• _Goal of the exercise_: After locating the line that contains "Given: Click the Traffic card heading", restate it and each later line word for word through the end of the records.

• _Task input_:

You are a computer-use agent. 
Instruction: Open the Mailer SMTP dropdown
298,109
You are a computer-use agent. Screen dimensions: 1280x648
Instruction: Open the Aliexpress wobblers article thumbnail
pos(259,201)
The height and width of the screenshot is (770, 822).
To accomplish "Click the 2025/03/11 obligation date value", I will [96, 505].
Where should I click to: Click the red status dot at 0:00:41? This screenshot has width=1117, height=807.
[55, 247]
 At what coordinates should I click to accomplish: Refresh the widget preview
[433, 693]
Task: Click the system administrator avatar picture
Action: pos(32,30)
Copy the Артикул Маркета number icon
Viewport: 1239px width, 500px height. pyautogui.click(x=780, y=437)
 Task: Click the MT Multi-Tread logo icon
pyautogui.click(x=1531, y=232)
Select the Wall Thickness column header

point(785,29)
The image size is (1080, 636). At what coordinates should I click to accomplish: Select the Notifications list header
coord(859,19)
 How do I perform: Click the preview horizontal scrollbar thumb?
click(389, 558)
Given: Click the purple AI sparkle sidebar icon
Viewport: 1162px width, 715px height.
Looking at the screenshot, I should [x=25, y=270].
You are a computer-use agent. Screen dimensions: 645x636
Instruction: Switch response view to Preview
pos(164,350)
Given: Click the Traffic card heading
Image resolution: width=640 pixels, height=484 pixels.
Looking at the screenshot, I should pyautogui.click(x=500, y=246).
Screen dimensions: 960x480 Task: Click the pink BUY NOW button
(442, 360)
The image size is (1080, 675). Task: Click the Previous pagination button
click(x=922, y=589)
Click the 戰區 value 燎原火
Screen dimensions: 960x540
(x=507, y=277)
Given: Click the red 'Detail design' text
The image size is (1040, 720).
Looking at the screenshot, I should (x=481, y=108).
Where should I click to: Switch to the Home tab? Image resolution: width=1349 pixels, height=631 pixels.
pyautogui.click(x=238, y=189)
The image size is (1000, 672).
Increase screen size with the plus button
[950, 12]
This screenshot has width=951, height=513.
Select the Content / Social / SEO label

• _Written solution_:
Given: Click the Traffic card heading
Image resolution: width=640 pixels, height=484 pixels.
Looking at the screenshot, I should pyautogui.click(x=500, y=246).
Screen dimensions: 960x480 Task: Click the pink BUY NOW button
(442, 360)
The image size is (1080, 675). Task: Click the Previous pagination button
click(x=922, y=589)
Click the 戰區 value 燎原火
Screen dimensions: 960x540
(x=507, y=277)
Given: Click the red 'Detail design' text
The image size is (1040, 720).
Looking at the screenshot, I should (x=481, y=108).
Where should I click to: Switch to the Home tab? Image resolution: width=1349 pixels, height=631 pixels.
pyautogui.click(x=238, y=189)
The image size is (1000, 672).
Increase screen size with the plus button
[950, 12]
This screenshot has width=951, height=513.
Select the Content / Social / SEO label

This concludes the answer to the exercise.